• _Exercise_
Please reproduce word for word the stretch from the line containing "You are a GUI" through the end of these lines, leaving the pictures out.
____
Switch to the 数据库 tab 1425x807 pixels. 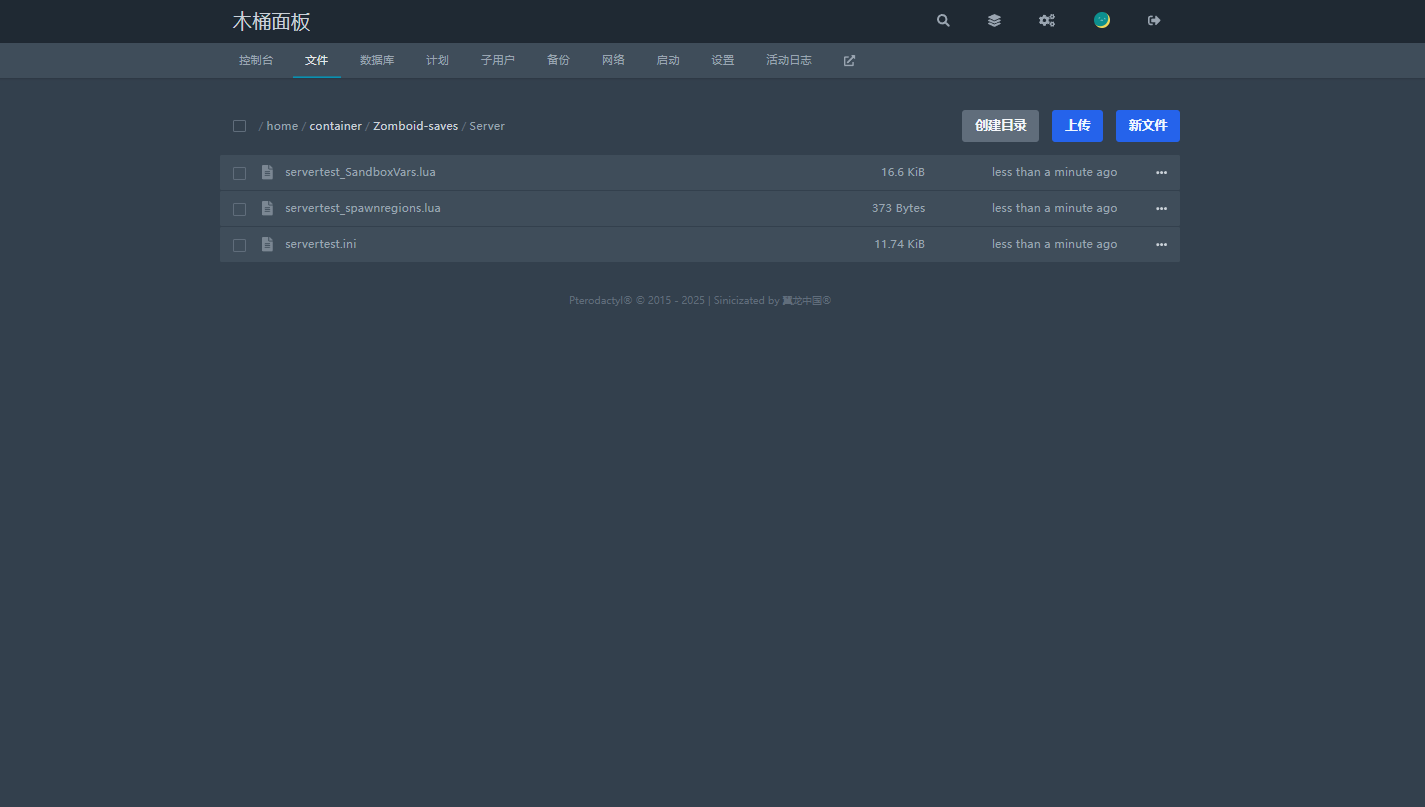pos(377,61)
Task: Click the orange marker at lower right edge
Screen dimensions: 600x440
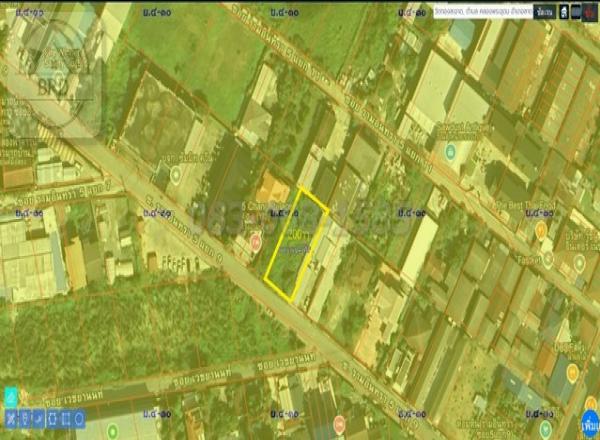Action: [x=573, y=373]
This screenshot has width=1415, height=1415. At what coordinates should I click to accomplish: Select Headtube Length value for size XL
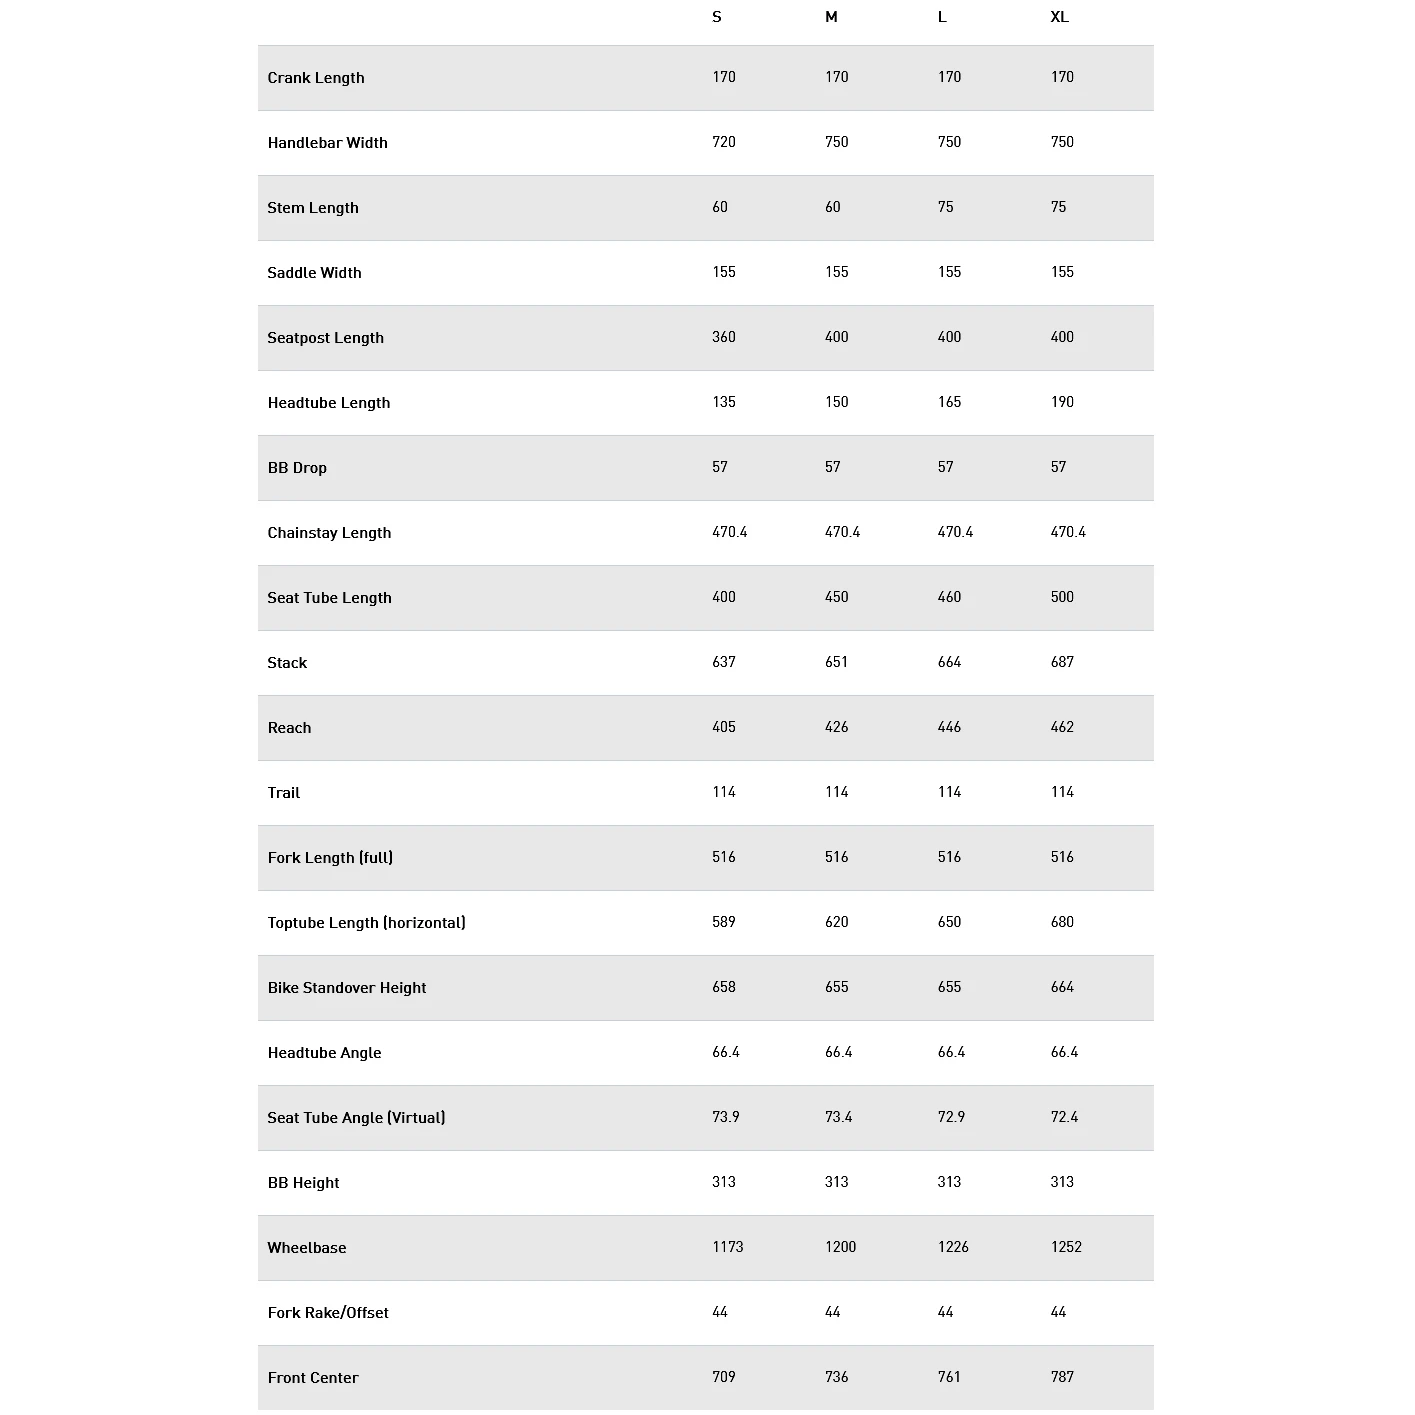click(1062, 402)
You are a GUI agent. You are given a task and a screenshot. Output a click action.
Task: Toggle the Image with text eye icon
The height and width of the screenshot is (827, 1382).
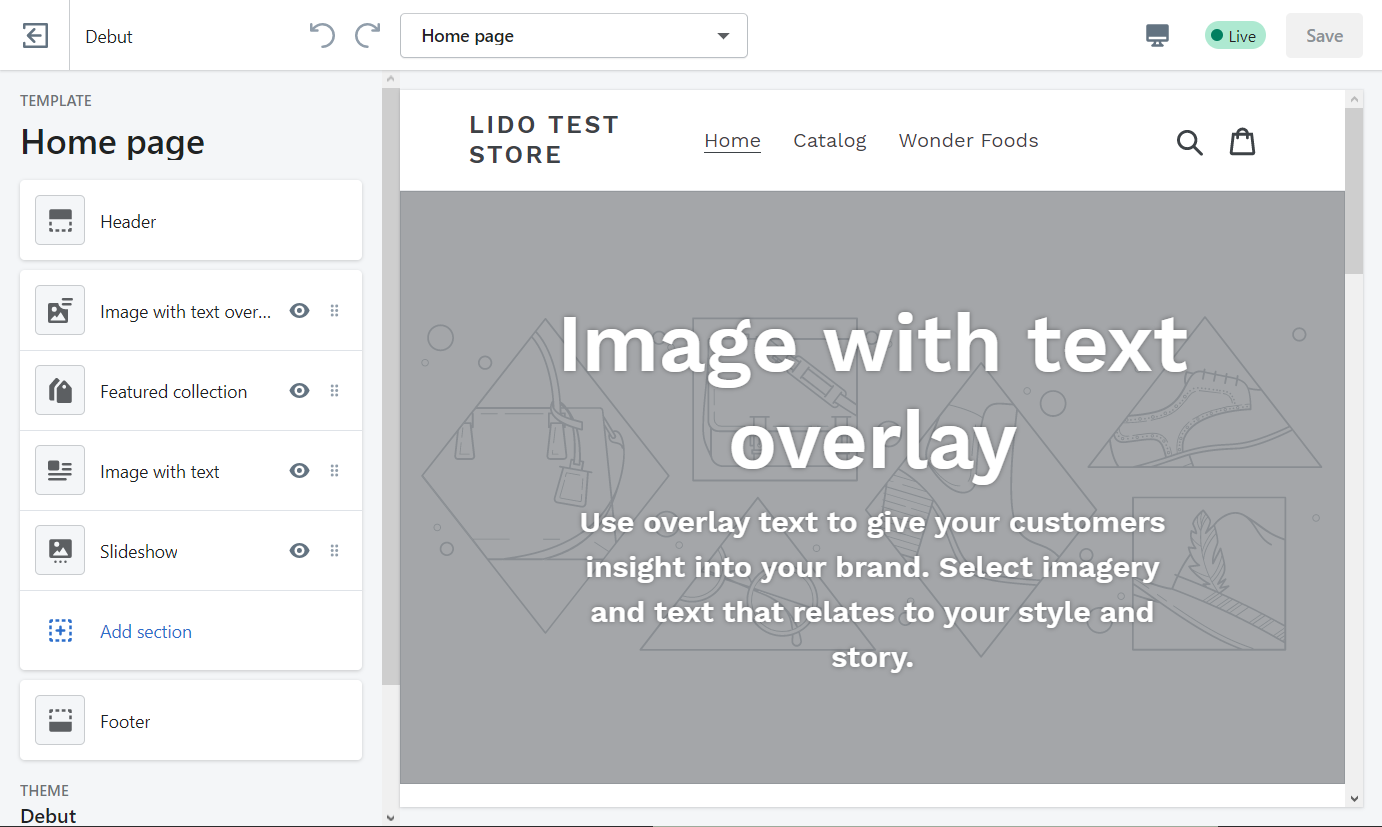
____
• _Finished task_
You are a GUI agent. You are given a task and a screenshot. Output a click action.
Task: Toggle the Image with text eye icon
The height and width of the screenshot is (827, 1382).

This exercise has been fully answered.